▶ **YOUR GOAL**: Render the rows from the start of the records through the line containing "will pyautogui.click(x=524, y=262).", inclusive, as a Markdown table with two columns, Number and Text, where each line gets a row number. Leave out any blank lines.

· · · · · · ·

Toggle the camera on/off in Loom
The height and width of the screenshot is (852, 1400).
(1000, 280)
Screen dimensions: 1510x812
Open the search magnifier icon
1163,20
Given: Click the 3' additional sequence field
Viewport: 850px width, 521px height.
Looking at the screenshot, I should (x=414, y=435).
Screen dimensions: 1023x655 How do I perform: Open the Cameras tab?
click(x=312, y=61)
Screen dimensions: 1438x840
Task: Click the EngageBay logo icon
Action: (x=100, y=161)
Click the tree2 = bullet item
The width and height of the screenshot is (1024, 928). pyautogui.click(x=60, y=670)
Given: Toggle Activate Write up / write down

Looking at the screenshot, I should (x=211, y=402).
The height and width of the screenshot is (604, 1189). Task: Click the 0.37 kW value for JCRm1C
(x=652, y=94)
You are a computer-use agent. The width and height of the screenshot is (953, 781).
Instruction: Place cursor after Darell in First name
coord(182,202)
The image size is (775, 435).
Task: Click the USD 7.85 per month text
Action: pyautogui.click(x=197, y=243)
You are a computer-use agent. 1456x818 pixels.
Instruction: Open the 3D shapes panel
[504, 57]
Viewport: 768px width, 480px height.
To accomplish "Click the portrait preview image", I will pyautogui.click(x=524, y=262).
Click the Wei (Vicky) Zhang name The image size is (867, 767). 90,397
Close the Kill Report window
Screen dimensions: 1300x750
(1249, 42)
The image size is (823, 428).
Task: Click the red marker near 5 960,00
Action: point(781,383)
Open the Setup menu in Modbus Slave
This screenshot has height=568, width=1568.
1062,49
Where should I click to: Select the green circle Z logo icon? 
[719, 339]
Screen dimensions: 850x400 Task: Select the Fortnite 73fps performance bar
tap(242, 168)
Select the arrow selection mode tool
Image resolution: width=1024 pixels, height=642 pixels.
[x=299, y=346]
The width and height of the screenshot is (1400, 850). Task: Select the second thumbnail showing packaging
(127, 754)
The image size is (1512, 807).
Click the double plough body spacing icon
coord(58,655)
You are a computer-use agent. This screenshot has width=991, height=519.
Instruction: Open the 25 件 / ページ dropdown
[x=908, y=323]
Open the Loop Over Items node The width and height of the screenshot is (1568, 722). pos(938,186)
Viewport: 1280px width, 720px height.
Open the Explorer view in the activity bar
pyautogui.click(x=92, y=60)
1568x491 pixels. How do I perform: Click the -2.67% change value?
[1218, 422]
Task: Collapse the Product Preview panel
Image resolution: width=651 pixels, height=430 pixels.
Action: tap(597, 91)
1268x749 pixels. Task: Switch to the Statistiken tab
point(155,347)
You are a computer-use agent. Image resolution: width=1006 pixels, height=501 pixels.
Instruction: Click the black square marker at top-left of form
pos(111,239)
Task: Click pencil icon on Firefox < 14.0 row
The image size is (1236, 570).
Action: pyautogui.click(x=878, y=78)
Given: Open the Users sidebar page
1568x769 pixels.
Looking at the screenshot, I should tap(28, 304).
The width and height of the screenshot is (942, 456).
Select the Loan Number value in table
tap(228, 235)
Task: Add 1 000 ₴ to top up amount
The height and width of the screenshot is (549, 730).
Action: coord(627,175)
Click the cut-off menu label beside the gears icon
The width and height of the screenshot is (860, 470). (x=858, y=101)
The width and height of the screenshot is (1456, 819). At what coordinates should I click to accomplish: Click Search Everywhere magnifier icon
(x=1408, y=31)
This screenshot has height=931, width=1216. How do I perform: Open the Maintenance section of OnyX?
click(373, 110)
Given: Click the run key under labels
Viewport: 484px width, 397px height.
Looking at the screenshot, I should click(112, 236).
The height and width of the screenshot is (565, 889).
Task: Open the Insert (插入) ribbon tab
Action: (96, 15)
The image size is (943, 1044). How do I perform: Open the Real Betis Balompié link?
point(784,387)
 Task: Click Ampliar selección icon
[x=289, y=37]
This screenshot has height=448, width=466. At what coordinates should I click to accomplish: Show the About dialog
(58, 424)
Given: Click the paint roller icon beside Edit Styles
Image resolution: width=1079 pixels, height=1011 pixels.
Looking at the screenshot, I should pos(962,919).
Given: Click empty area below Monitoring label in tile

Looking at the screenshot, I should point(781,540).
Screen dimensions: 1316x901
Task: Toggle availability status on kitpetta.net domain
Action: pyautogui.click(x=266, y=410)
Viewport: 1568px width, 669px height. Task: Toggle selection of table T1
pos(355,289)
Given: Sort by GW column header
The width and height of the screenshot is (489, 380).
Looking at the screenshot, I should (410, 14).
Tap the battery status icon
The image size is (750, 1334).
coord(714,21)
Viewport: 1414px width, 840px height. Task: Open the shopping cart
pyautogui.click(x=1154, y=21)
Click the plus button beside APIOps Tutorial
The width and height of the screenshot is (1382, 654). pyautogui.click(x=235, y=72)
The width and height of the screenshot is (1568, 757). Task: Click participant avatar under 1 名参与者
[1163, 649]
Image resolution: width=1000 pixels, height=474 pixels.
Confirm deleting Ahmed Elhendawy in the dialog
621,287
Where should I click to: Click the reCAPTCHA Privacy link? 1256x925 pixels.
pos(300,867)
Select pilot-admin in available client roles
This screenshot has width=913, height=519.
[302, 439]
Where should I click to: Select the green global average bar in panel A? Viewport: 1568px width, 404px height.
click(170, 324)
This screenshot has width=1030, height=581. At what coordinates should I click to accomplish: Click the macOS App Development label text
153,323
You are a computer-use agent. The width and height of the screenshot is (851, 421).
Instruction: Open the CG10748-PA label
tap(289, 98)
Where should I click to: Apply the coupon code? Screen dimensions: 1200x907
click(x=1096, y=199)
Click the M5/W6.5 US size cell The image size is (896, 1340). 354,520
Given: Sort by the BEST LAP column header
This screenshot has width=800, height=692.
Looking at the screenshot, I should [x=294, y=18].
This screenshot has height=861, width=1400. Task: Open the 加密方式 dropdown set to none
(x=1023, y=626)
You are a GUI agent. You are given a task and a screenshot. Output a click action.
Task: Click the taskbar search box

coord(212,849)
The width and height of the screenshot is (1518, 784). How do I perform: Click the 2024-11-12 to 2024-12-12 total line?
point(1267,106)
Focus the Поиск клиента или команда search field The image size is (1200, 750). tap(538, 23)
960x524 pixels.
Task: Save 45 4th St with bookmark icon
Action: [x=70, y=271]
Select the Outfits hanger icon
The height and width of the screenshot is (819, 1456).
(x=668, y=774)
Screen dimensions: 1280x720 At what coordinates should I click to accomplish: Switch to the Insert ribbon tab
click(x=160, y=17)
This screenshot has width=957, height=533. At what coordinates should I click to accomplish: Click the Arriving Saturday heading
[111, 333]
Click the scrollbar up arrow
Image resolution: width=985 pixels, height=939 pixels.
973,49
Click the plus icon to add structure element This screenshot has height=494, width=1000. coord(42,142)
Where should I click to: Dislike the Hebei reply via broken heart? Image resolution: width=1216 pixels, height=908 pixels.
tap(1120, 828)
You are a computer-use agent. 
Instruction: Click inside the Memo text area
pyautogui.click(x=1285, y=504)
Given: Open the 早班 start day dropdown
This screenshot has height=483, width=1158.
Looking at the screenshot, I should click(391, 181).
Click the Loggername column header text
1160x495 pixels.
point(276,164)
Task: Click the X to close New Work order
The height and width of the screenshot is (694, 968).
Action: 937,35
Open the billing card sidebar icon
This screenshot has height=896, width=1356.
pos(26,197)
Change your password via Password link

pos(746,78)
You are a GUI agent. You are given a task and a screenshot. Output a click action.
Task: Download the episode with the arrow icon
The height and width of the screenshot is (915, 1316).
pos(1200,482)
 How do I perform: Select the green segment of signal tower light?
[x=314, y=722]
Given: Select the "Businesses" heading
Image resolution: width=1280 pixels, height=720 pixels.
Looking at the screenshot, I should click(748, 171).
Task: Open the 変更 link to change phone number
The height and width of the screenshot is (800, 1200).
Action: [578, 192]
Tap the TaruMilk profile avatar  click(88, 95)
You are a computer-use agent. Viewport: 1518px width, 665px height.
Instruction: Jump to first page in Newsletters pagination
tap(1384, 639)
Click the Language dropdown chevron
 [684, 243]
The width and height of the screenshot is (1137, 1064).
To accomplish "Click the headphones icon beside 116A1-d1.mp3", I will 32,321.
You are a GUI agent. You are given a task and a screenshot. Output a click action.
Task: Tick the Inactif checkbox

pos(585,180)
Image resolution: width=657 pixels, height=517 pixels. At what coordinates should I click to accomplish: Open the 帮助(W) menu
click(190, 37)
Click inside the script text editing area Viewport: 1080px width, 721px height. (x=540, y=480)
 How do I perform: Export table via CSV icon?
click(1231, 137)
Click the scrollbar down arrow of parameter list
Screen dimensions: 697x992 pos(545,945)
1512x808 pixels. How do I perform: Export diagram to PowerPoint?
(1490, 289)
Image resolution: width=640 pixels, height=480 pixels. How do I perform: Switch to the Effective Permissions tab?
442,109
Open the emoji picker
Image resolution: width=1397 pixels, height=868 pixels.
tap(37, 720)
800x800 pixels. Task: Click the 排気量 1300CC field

· · · · · · ·

▶ **REPLY TO THE TASK**:
| Number | Text |
|---|---|
| 1 | Toggle the camera on/off in Loom |
| 2 | The height and width of the screenshot is (852, 1400). |
| 3 | (1000, 280) |
| 4 | Screen dimensions: 1510x812 |
| 5 | Open the search magnifier icon |
| 6 | 1163,20 |
| 7 | Given: Click the 3' additional sequence field |
| 8 | Viewport: 850px width, 521px height. |
| 9 | Looking at the screenshot, I should (x=414, y=435). |
| 10 | Screen dimensions: 1023x655 How do I perform: Open the Cameras tab? |
| 11 | click(x=312, y=61) |
| 12 | Screen dimensions: 1438x840 |
| 13 | Task: Click the EngageBay logo icon |
| 14 | Action: (x=100, y=161) |
| 15 | Click the tree2 = bullet item |
| 16 | The width and height of the screenshot is (1024, 928). pyautogui.click(x=60, y=670) |
| 17 | Given: Toggle Activate Write up / write down |
| 18 | Looking at the screenshot, I should (x=211, y=402). |
| 19 | The height and width of the screenshot is (604, 1189). Task: Click the 0.37 kW value for JCRm1C |
| 20 | (x=652, y=94) |
| 21 | You are a computer-use agent. The width and height of the screenshot is (953, 781). |
| 22 | Instruction: Place cursor after Darell in First name |
| 23 | coord(182,202) |
| 24 | The image size is (775, 435). |
| 25 | Task: Click the USD 7.85 per month text |
| 26 | Action: pyautogui.click(x=197, y=243) |
| 27 | You are a computer-use agent. 1456x818 pixels. |
| 28 | Instruction: Open the 3D shapes panel |
| 29 | [504, 57] |
| 30 | Viewport: 768px width, 480px height. |
| 31 | To accomplish "Click the portrait preview image", I will pyautogui.click(x=524, y=262). |